* [Work required]:
Repeat only the stretch of lines below that runs from the line with "Where should I click to: Open the reply" through the line with "Click the User Name column header", unaltered.

[Stored data entries]
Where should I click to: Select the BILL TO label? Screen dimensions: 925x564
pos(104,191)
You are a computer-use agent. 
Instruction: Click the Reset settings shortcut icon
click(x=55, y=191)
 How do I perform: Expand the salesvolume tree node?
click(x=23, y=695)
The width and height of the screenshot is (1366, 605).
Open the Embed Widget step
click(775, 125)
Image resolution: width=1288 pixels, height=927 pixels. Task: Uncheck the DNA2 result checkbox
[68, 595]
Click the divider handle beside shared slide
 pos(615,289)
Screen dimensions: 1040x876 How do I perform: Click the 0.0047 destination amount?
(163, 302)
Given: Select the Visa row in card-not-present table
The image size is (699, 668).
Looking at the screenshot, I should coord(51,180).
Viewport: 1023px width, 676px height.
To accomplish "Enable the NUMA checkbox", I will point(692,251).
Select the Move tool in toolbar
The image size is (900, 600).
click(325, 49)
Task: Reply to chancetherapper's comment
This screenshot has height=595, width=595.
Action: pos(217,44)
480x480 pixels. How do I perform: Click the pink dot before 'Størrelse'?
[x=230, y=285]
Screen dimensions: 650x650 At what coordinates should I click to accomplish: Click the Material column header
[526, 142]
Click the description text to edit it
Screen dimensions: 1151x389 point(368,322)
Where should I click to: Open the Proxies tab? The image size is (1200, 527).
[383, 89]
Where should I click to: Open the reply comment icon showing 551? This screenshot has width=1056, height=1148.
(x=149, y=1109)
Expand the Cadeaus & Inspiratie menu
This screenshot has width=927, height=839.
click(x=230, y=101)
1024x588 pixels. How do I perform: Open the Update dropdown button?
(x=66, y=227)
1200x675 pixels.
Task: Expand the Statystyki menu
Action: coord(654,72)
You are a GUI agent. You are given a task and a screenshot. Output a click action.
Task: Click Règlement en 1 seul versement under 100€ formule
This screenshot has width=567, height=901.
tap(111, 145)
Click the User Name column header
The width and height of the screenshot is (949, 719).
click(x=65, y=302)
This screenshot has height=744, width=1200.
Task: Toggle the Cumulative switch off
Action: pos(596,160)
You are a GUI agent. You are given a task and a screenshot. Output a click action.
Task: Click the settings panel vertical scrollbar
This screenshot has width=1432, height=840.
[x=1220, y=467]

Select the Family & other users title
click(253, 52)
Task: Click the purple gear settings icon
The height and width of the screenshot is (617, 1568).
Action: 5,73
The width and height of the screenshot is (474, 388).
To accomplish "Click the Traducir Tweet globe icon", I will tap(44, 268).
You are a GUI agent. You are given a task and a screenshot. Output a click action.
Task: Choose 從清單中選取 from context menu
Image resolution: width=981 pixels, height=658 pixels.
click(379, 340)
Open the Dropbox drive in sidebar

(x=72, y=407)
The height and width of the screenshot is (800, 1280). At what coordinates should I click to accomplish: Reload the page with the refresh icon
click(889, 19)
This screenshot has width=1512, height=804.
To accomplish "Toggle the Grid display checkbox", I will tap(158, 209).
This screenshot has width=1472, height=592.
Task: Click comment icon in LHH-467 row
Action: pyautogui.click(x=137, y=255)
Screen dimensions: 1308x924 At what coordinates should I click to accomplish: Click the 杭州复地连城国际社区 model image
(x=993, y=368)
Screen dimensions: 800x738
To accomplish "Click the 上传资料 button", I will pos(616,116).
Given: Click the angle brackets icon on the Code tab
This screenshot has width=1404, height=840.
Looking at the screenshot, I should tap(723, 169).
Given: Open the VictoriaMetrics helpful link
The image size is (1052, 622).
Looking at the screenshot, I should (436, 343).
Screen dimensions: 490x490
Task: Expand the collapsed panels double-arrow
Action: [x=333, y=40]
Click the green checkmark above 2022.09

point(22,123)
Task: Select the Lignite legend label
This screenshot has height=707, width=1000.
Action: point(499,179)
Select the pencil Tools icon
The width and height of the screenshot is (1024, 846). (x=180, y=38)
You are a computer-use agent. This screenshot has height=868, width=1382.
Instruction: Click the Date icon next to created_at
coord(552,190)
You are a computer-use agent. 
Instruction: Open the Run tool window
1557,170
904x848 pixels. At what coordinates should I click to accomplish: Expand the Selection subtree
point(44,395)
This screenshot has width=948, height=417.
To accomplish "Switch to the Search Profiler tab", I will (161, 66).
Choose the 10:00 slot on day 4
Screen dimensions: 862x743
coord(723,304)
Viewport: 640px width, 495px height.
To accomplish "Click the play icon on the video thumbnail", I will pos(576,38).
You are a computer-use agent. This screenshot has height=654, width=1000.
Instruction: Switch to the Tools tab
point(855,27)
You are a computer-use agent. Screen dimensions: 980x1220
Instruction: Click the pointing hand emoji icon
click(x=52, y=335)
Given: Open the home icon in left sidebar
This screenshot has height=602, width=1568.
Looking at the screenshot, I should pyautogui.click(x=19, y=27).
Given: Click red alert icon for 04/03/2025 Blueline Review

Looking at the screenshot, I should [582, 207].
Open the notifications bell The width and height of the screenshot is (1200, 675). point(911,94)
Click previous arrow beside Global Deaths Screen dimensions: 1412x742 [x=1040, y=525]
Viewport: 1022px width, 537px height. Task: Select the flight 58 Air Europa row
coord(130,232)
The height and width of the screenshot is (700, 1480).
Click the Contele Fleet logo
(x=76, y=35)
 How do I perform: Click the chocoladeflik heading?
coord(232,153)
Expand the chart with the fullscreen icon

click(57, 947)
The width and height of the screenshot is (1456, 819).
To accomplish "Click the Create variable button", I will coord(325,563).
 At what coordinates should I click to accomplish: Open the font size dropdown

* [Exercise output]:
Where should I click to: Open the reply comment icon showing 551? This screenshot has width=1056, height=1148.
(x=149, y=1109)
Expand the Cadeaus & Inspiratie menu
This screenshot has width=927, height=839.
click(x=230, y=101)
1024x588 pixels. How do I perform: Open the Update dropdown button?
(x=66, y=227)
1200x675 pixels.
Task: Expand the Statystyki menu
Action: coord(654,72)
You are a GUI agent. You are given a task and a screenshot. Output a click action.
Task: Click Règlement en 1 seul versement under 100€ formule
This screenshot has width=567, height=901.
tap(111, 145)
Click the User Name column header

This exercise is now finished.